**Task details**: Repeat exactly the lines that run from the start of the records below to the line with "Screen dimensions: 868x472", including both of those lines but not the pictures.
== Provided information
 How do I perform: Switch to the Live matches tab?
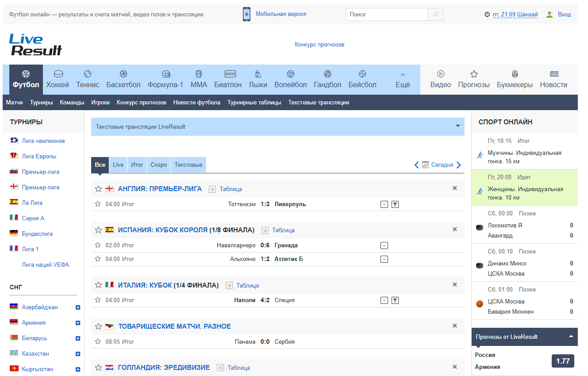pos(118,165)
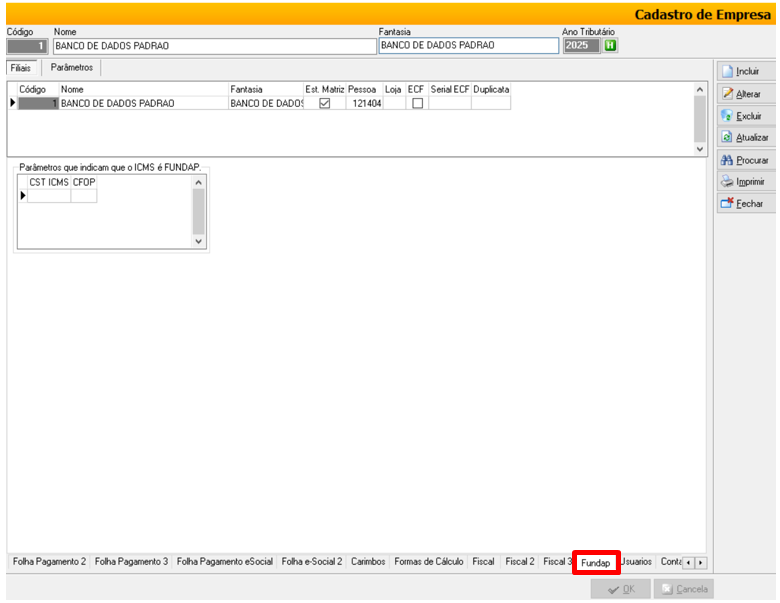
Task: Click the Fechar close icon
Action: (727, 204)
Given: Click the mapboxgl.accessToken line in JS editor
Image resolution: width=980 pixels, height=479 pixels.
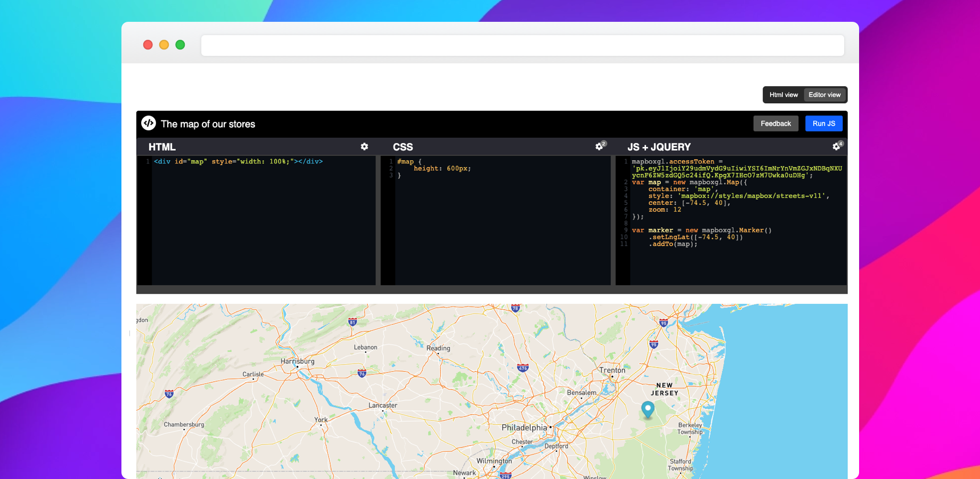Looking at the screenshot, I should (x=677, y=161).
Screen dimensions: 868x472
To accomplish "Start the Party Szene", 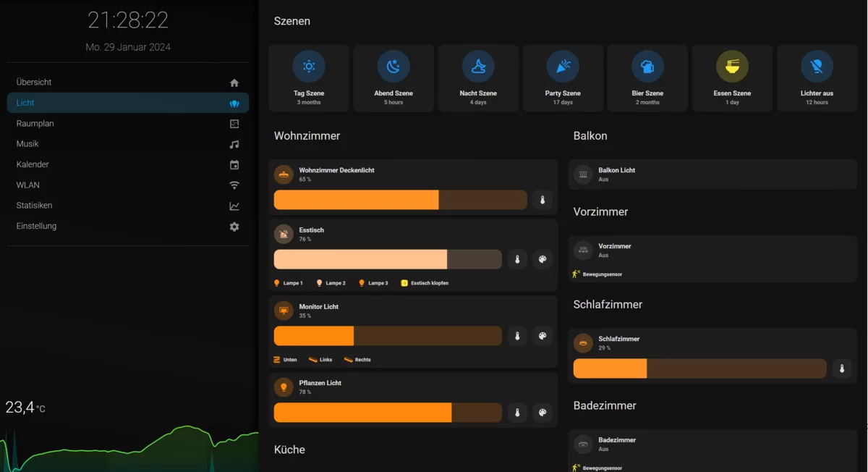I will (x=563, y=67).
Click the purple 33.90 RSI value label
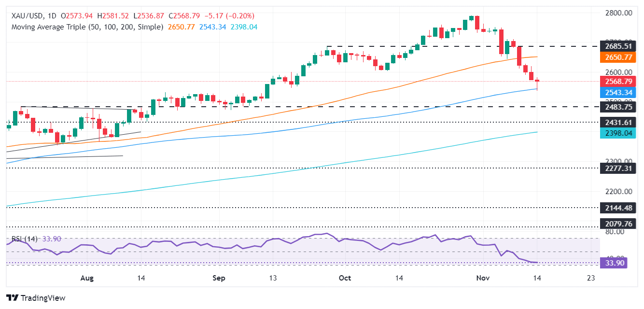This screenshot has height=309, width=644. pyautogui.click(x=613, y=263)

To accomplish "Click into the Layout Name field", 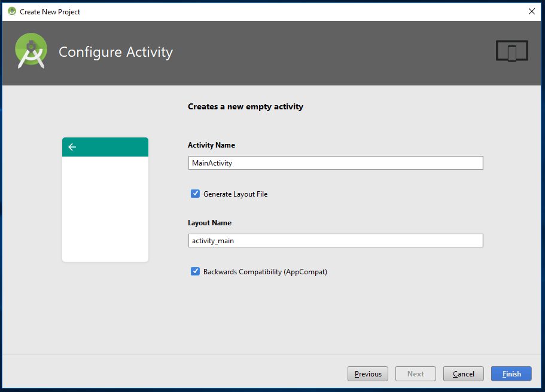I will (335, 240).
====
**Result of the exercise**:
 How do I perform: Switch to the Live matches tab?
pos(118,165)
Task: Click the Fechar close icon
Action: (727, 204)
Given: Click the mapboxgl.accessToken line in JS editor
Image resolution: width=980 pixels, height=479 pixels.
Looking at the screenshot, I should (x=677, y=161).
Screen dimensions: 868x472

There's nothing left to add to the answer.